◆ **WHAT IS ASKED**:
**A)** From the shuttle launch article below, set down word for word everything from "This time around, NASA" down to "as ice-frost ramps.".
**B)** Render this sentence from the shuttle launch article below into French: "Fiery gases were able to penetrate the wing where the foam knocked a hole, causing the shuttle to disintegrate."
**C)** Answer these questions using the shuttle launch article below.
(i) By what year must construction of the international space station be finished?
(ii) How many areas on the fuel tank did O'Connor and Scolese want redesigned before the shuttle flew?
(iii) How much foam was removed in the most recent change to the tank?

◆ **SUPPLIED TEXT**:
=-=-=-=-=
The seven astronauts say they are confident of Griffin's decision to go ahead, but hardly any astronaut ever publicly expresses fears before a launch.

"I believe we'll be as safe as we were on my other flights," said Steve Lindsey, Discovery's commander, who has flown on three previous shuttle missions. "I haven't really seen a decision made that I didn't agree with."

Faced with a 2010 deadline to finish building the international space station and end the shuttle program, Griffin wants to get the shuttles flying again and believes a delay now would create scheduling pressure toward the end of the decade.

He has acknowledged, though, that he would likely shut down the shuttle program if there is another vehicle lost like Columbia or Challenger.

"Looking at the whole picture, I'm willing to take a little bit of programatic risk now — notice I did not say crew risk ... in order to prevent an excessive build-up of programatic risk later on," Griffin said recently. "This is, in fact, what they pay me to do."

The board that investigated the Columbia accident faulted NASA three years ago for placing schedule concerns ahead of safety, squelching dissent and steamrolling over the concerns of engineers who worried that foam from the huge external fuel tank had hit Columbia.

Fiery gases were able to penetrate the wing where the foam knocked a hole, causing the shuttle to disintegrate. All seven astronauts were killed.

This time around, NASA has aired its internal dissent publicly.

Bryan O'Connor, the space agency's chief safety officer, and chief engineer Christopher Scolese recommended at a meeting two weeks ago that the shuttle not fly until further design changes were made to 34 areas on the fuel tank known as ice-frost ramps.

These wedge-shaped brackets run up and down the tank holding in place pressurization lines. Foam insulation is used to prevent ice from building up on the tank when it is filled with supercold fuel. Small pieces of foam have snapped off during previous launches.

At the meeting, Scolese wrote in a report that he signed, "I remain no-go based upon the potential loss of the vehicle."

NASA has refused Freedom of Information Act requests from The Associated Press, Florida Today and perhaps other news organizations for recordings of the meeting, even though the agency released the same information last year.

NASA engineers redesigned the external fuel tank after the Columbia accident, and again after a 1-pound piece of foam insulation came off the tank during the launch of Discovery last summer.

In the most recent change, more than 35 pounds of foam have been removed in what NASA describes as the biggest aerodynamic change ever made to the shuttle's launch system.

NASA tried other design changes to the ice-frost ramps, such as removing foam, but they didn't hold up well in wind tunnel tests.

O'Connor and Scolese agreed with Griffin's rationale that the risk was only to the shuttle and not the crew, since the astronauts could take refuge in the international space station until a rescue vehicle is sent up. They did not appeal Griffin's decision.
=-=-=-=-=
Entries on where items appear
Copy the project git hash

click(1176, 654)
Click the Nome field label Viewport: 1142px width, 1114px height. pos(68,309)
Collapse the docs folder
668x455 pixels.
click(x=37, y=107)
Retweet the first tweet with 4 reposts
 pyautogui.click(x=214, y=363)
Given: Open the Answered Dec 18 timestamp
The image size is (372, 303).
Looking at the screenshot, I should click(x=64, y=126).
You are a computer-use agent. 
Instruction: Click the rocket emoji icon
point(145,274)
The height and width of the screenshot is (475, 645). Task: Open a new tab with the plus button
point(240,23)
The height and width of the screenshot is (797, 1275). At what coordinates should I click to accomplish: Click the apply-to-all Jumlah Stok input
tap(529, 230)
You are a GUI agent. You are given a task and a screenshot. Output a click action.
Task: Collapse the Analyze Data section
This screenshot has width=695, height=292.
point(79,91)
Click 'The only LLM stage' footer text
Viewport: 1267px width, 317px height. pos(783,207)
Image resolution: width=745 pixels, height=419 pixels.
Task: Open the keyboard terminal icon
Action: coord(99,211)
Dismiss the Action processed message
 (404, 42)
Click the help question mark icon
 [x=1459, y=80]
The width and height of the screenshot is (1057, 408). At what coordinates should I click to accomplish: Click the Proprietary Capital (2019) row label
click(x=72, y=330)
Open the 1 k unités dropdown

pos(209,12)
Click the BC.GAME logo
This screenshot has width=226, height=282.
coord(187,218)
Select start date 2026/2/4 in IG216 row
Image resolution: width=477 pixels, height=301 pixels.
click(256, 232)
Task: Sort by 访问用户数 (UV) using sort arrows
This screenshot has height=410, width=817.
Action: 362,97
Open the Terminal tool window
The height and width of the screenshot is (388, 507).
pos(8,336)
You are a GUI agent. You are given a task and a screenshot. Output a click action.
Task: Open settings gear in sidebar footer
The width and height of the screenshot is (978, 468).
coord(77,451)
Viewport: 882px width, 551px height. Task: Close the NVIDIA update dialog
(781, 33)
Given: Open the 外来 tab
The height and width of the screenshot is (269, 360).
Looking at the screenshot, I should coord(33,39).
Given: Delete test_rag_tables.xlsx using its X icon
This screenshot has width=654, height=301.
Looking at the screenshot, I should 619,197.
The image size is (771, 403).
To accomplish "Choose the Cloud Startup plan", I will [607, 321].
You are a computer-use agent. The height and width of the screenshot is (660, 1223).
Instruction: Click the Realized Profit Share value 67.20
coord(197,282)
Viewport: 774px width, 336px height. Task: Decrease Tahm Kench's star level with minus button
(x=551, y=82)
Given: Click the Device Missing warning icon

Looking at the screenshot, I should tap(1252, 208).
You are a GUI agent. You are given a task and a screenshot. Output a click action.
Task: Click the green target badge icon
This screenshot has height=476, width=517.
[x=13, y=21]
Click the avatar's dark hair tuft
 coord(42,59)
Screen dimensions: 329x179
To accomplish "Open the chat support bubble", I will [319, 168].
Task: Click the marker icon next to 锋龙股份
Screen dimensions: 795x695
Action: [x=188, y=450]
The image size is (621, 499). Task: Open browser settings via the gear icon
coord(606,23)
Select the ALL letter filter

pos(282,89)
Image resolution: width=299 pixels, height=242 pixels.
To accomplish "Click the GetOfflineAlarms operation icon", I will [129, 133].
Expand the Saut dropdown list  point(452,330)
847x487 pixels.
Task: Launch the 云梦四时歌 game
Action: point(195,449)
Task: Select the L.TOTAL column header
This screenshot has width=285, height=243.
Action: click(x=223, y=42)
=-=-=-=-=
◆ **RESPONSES IN ORDER**:
**A)**
This time around, NASA has aired its internal dissent publicly.

Bryan O'Connor, the space agency's chief safety officer, and chief engineer Christopher Scolese recommended at a meeting two weeks ago that the shuttle not fly until further design changes were made to 34 areas on the fuel tank known as ice-frost ramps.

**B)** Des gaz incandescents ont pu pénétrer dans l'aile à l'endroit où la mousse avait percé un trou, provoquant la désintégration de la navette.

**C)**
(i) 2010
(ii) 34
(iii) More than 35 pounds